The front-end rewrites reshape((/(j,j=1,1000*1000)/),(/1000,1000/)) as a Constant rank 2 array with a million element.

Lowering places Constant in global read only data. It currently emits the initializer for the non-rank one arrays as a series of insert in the MLIR initializer region. MLIR code dealing with the folding of LLVM dialect insert into an LLVM IR constant initializer seems somehow quadratic on the number of insert.

The easiest fix, if possible, could be to emit an MLIR attribute for non rank-1 arrays: https://github.com/llvm/llvm-project/blob/2d9b4a50cae8d18516a61977768a48d1f92ac33c/flang/lib/Lower/ConvertConstant.cpp#L127

We should also probably add a hard TODO for the cases that will not be possible to express as attributes and whose size is bigger than a certain threshold to be determined to avoid wasting compilation time to crash with a not so clear error without any pointer to the badly supported feature.

llvmbot commented 1 year ago

@llvm/issue-subscribers-flang-ir

luporl commented 1 year ago

Thanks for the detailed explanation @jeanPerier ! Following your suggestion, I was able to prepare this patch: https://reviews.llvm.org/D150686

It works fine with a million elements, compiling the source in less than 2 seconds.
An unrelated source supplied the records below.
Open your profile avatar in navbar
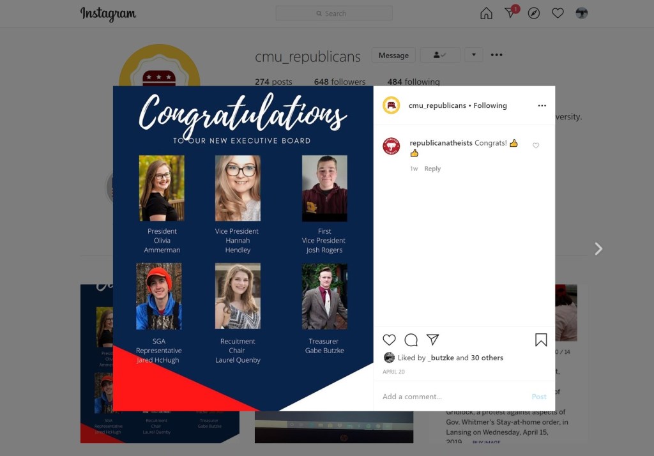Viewport: 654px width, 456px height. (581, 13)
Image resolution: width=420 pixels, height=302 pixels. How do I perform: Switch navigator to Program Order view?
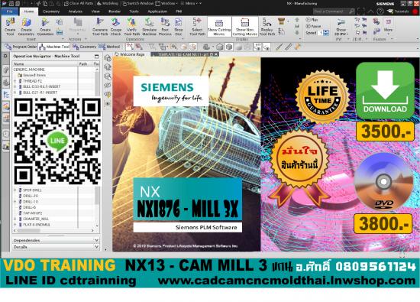coord(21,47)
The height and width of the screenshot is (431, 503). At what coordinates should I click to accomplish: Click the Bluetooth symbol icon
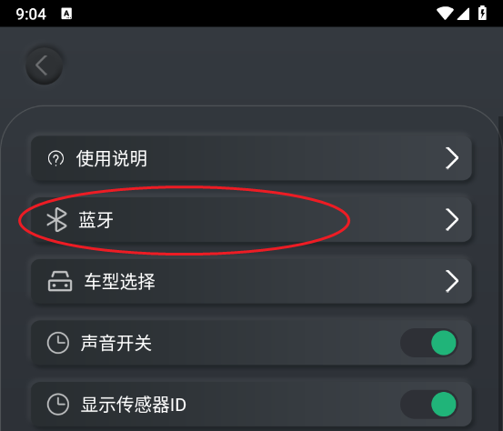(x=56, y=220)
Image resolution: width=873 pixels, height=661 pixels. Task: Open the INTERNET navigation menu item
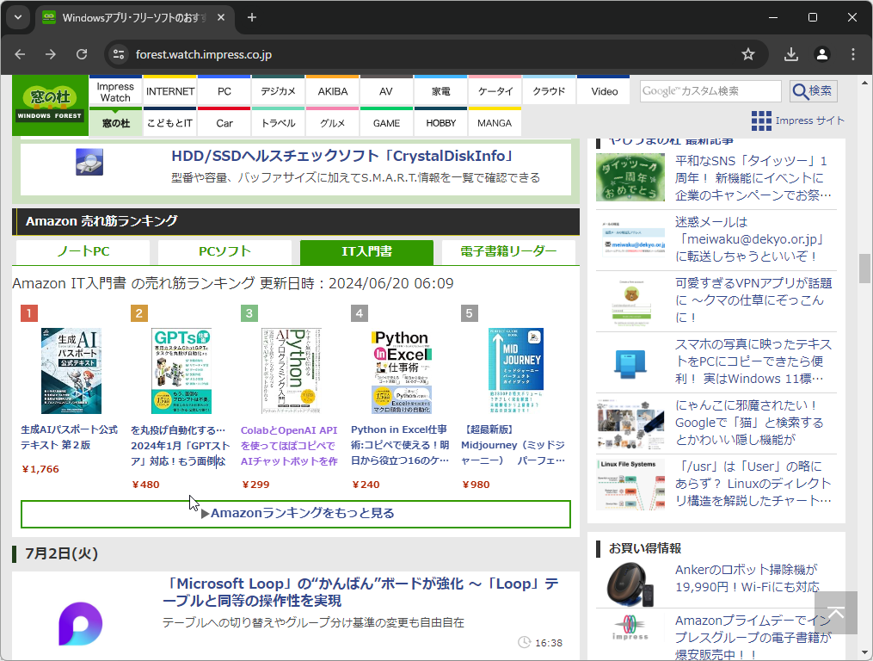click(169, 90)
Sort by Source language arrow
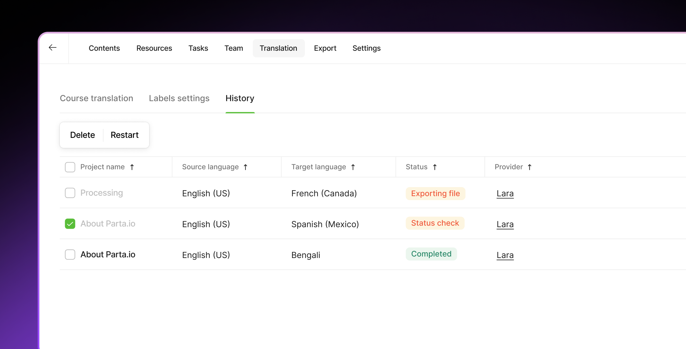Screen dimensions: 686x349 click(x=245, y=167)
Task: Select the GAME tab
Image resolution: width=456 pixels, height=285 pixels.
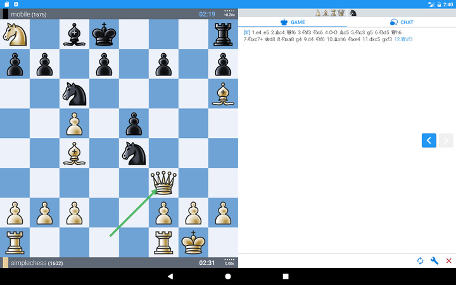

However, with an array of 100 million elements, the compile time was of 3m12s and memory usage peak was of about 9GB. The resulting binary had a size of 384MB. For comparison, gfortran took 2m01s to compile the same source, used less than 1GB of RAM and produced a binary of 18KB.

Interestingly, if a non-const value is used in the array constructor's implied do loop, the compile time, memory usage and binary size drop a lot. It seems it's because a runtime loop is used to build the array in this case. So maybe in a future patch, if the need to support such large arrays arise, we could build huge array constants as if they were not constant.

jeanPerier commented 1 year ago

Interestingly, if a non-const value is used in the array constructor's implied do loop, the compile time, memory usage and binary size drop a lot. It seems it's because a runtime loop is used to build the array in this case. So maybe in a future patch, if the need to support such large arrays arise, we could build huge array constants as if they were not constant.

Thanks for comparing this. Yes, it makes some sense to me. Right now the issue is that folding in semantics is done "greedily" as if it always was in a constant expression contexts where it needs to come up with a constant.

Maybe an optional threshold option could be added to the folding context to tell it that it should not attempt to unroll array constructor loops bigger than that threshold. This option would be set when analyzing an expression that does not appear inside a context where it must be a constant.